Queda grave de Lindsey Vonn nas Olimpímpiadas de Inverno 2026 levanta alerta sobre competições com lesões
A esquiadora americana Lindsey Vonn, de 41 anos, sofreu uma queda dramática durante a prova de esqui alpino downhill dos Jogos Olímpicos de Inverno de 2026, no domingo (8). O acidente terminou com o resgate da atleta por helicóptero após fratura na perna esquerda que exigiu intervenção cirúrgica imediata.
Competindo com ligamento rompido
O caso ganhou dimensão especial quando se revelou que Vonn competia com o ligamento cruzado anterior totalmente rompido. A atleta perdeu a estabilidade do joelho em alta velocidade, o que resultou na queda grave. Especialistas alertam que competir em modalidades de alto impacto nessas condições pode colocar a vida do atleta em perigo real.
Segundo o médico ortopedista Jonatas Brito, professor e pesquisador da Universidade Federal do Ceará e especialista em joelho, liberar um atleta para competir nessas condições exige extremo rigor técnico. "Em modalidades como o downhill, que exigem muita velocidade e mudanças constantes de direção, competir sem o ligamento cruzado anterior não é apenas um risco esportivo, é um risco de vida", afirma o especialista.
O que é a lesão no ligamento cruzado anterior
O ligamento cruzado anterior é uma das principais estruturas responsáveis pela estabilidade do joelho, especialmente em movimentos de:
- Rotação
- Desaceleração
- Mudanças bruscas de direção
Quando ocorre ruptura completa, o controle da articulação fica comprometido, aumentando significativamente o risco de quedas, fraturas e lesões associadas. Mesmo com fortalecimento muscular e uso de órteses, a ausência do ligamento torna o joelho suscetível a falhas imprevisíveis durante esforços intensos.
"Um atleta de alta performance dificilmente consegue competir com o ligamento cruzado anterior rompido, a não ser em esportes que não exijam rotações constantes ou mudanças bruscas de direção", explica Brito. "Ao competir sem o LCA, o atleta coloca em risco o joelho, o menisco e a cartilagem, mas também aumenta a chance de fraturas graves, quedas em alta velocidade, traumatismos cranianos e até risco de morte".
Casos semelhantes no Brasil e no exterior
No esporte brasileiro, a ruptura do LCA já afastou atletas de alto nível de competições importantes:
- Ronaldo Fenômeno sofreu lesões graves no joelho ao longo da carreira
- Marta, eleita seis vezes melhor jogadora do mundo, passou por cirurgia após romper o ligamento
- Neymar e Gabriel Jesus sofreram rupturas do LCA e precisaram interromper temporadas inteiras
Especialistas explicam que existem lesões que o cruzado anterior pode levar que são irreversíveis, como uma lesão grande de cartilagem ou uma lesão de menisco irreparável. "Isso não tem mais volta", alertam os médicos.

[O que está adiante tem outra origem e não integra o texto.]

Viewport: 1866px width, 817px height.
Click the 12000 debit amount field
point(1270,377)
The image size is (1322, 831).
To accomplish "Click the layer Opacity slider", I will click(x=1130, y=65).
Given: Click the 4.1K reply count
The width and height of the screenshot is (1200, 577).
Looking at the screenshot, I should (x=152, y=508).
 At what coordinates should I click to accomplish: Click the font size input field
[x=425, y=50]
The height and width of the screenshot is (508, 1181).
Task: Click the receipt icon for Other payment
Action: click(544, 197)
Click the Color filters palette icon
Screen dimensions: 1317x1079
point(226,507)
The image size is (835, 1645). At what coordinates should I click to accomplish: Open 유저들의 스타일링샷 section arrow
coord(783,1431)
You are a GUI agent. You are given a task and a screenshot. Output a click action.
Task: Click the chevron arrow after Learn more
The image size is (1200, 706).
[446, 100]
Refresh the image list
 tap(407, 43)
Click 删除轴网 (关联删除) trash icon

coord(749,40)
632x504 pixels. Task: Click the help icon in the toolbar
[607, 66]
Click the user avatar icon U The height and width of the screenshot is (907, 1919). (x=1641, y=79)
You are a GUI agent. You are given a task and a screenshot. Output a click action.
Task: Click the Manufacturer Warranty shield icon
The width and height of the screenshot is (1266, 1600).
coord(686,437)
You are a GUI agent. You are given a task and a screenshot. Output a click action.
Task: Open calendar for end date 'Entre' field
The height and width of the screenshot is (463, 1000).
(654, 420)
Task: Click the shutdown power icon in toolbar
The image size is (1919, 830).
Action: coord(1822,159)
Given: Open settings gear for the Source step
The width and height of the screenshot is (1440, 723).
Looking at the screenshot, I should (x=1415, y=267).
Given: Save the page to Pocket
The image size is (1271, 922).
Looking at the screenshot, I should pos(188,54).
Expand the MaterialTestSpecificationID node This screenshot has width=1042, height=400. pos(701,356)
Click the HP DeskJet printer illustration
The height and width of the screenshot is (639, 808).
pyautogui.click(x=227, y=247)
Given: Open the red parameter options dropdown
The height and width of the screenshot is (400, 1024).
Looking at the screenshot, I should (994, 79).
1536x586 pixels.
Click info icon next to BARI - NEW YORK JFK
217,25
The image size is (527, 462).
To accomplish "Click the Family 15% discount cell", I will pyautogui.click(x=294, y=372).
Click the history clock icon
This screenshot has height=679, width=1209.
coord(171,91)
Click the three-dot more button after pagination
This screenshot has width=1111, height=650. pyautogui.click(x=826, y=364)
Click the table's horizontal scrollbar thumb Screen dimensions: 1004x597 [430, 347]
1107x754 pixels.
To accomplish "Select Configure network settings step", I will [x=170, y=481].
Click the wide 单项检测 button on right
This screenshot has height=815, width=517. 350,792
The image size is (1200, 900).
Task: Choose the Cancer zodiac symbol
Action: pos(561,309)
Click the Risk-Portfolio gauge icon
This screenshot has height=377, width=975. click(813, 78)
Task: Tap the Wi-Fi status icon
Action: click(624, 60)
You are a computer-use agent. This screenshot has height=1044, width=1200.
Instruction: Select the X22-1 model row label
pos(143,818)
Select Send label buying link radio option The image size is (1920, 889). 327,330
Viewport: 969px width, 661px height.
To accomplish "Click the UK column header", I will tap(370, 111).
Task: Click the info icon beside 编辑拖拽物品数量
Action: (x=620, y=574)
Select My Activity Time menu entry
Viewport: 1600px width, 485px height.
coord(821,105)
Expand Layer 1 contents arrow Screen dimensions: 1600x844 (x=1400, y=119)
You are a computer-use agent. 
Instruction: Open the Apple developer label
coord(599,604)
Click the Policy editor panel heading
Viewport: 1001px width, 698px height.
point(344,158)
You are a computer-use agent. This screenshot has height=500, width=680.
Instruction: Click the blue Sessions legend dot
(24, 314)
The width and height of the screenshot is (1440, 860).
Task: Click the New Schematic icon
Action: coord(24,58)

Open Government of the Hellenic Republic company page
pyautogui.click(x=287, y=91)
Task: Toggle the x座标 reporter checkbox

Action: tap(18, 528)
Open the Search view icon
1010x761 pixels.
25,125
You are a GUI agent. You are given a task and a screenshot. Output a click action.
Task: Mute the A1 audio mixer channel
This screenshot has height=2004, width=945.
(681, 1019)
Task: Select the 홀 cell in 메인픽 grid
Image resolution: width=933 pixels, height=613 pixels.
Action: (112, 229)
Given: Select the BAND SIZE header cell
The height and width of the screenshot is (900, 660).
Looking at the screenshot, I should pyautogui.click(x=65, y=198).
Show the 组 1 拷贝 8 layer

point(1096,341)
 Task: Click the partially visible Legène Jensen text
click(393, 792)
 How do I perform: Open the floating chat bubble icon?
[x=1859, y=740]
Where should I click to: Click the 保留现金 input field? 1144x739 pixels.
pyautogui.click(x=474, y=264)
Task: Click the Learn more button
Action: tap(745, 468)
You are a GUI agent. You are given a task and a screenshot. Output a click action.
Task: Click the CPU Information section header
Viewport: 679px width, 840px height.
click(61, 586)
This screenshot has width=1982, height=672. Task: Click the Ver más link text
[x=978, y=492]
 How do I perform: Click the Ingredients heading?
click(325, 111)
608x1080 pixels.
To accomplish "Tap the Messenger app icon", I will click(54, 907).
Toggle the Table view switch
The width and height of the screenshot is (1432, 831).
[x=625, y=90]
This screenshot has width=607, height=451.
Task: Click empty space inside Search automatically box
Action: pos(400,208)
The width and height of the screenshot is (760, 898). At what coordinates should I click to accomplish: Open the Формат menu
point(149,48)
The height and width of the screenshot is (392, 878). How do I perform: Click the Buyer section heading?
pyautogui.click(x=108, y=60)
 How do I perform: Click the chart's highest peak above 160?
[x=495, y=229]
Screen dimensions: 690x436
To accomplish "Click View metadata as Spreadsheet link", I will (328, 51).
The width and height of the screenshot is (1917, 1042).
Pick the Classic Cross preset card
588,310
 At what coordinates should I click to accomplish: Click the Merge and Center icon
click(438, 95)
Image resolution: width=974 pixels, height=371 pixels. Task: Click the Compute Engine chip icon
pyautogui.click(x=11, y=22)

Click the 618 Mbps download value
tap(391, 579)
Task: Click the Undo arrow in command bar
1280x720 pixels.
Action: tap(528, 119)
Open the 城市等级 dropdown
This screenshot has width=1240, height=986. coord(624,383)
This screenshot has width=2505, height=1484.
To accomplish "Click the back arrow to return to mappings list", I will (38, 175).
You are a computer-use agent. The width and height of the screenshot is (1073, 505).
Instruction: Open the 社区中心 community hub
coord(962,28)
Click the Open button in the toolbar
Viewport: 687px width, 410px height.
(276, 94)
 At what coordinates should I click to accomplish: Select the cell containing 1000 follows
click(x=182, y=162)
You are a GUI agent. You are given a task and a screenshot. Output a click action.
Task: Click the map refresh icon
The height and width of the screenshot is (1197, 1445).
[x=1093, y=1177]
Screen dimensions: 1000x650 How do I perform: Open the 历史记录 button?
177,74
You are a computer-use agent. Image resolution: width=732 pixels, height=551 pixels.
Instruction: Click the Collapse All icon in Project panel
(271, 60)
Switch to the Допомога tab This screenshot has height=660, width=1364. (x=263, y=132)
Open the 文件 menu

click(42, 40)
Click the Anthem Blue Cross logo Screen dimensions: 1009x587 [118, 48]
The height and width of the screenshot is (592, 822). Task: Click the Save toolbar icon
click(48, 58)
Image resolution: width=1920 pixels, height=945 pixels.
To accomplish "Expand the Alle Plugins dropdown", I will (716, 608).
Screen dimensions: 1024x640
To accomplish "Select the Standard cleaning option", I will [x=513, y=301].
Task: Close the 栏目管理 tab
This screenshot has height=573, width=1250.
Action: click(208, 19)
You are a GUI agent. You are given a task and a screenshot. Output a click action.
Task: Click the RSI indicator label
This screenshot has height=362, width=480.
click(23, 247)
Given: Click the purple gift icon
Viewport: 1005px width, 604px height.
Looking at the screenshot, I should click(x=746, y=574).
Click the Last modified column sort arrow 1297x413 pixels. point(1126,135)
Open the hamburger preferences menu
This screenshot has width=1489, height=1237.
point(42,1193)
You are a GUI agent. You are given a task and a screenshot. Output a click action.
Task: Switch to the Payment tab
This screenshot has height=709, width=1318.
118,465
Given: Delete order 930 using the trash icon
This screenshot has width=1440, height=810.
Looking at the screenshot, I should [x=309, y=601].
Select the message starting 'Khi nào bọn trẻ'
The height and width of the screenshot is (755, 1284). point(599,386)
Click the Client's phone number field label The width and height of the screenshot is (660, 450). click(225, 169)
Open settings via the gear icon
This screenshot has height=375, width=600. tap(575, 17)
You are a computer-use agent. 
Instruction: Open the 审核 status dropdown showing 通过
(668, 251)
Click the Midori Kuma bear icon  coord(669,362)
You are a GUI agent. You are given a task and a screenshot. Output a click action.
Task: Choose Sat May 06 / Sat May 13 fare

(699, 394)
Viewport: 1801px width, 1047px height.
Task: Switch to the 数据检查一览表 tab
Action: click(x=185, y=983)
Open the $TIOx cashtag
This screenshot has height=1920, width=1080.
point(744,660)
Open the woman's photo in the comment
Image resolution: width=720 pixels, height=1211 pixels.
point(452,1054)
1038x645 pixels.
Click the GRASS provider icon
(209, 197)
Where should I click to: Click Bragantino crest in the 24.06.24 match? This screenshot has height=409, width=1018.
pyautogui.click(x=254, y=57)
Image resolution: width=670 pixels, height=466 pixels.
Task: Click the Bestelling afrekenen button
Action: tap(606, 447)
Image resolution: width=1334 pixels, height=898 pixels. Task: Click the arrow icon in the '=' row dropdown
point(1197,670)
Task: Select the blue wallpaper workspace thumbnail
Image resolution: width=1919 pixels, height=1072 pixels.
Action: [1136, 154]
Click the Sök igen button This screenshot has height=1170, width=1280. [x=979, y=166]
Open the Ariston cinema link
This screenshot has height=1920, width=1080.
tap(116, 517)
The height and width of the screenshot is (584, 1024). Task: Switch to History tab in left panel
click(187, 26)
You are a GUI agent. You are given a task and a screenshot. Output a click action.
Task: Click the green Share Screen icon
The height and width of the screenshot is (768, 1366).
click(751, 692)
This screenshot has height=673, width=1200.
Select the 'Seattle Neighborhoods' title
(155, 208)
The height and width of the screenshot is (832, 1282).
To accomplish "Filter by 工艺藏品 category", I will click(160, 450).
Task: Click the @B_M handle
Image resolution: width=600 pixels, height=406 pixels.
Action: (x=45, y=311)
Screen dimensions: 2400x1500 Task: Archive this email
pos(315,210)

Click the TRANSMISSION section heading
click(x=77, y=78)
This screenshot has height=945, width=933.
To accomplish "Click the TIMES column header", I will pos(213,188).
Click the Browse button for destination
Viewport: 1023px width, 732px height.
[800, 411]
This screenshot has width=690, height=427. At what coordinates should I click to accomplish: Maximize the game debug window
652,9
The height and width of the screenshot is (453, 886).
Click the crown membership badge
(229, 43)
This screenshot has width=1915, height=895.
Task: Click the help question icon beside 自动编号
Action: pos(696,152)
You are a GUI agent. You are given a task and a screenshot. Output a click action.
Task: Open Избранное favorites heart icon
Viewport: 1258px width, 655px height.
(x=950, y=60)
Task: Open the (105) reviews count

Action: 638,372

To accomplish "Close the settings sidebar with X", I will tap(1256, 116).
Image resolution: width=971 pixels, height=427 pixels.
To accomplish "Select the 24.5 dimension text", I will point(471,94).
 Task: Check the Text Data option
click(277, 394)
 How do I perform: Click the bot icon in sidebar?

Pressão psicológica e responsabilidade médica
O histórico de casos como o de Lindsey Vonn também evidencia a pressão psicológica enfrentada por atletas de elite e a responsabilidade das equipes médicas. "O atleta sempre vai querer competir. Isso faz parte da força mental e da resistência à dor que eles desenvolvem. Por isso, cabe ao médico analisar de forma responsável, pensando na preservação da vida", explica o médico Jonatas Brito.
O especialista destaca ainda que existem esportes em que o LCA é pouco exigido, como:
- Natação
- Ciclismo
- Corrida
Mas ressalta que o ligamento é essencial em modalidades que envolvem mudanças rápidas de direção em alta velocidade, como futebol, basquete, snowboard e o próprio downhill. O caso de Lindsey Vonn serve como alerta importante para atletas, comissões técnicas e equipes médicas sobre os limites entre a superação esportiva e a preservação da saúde física dos competidores.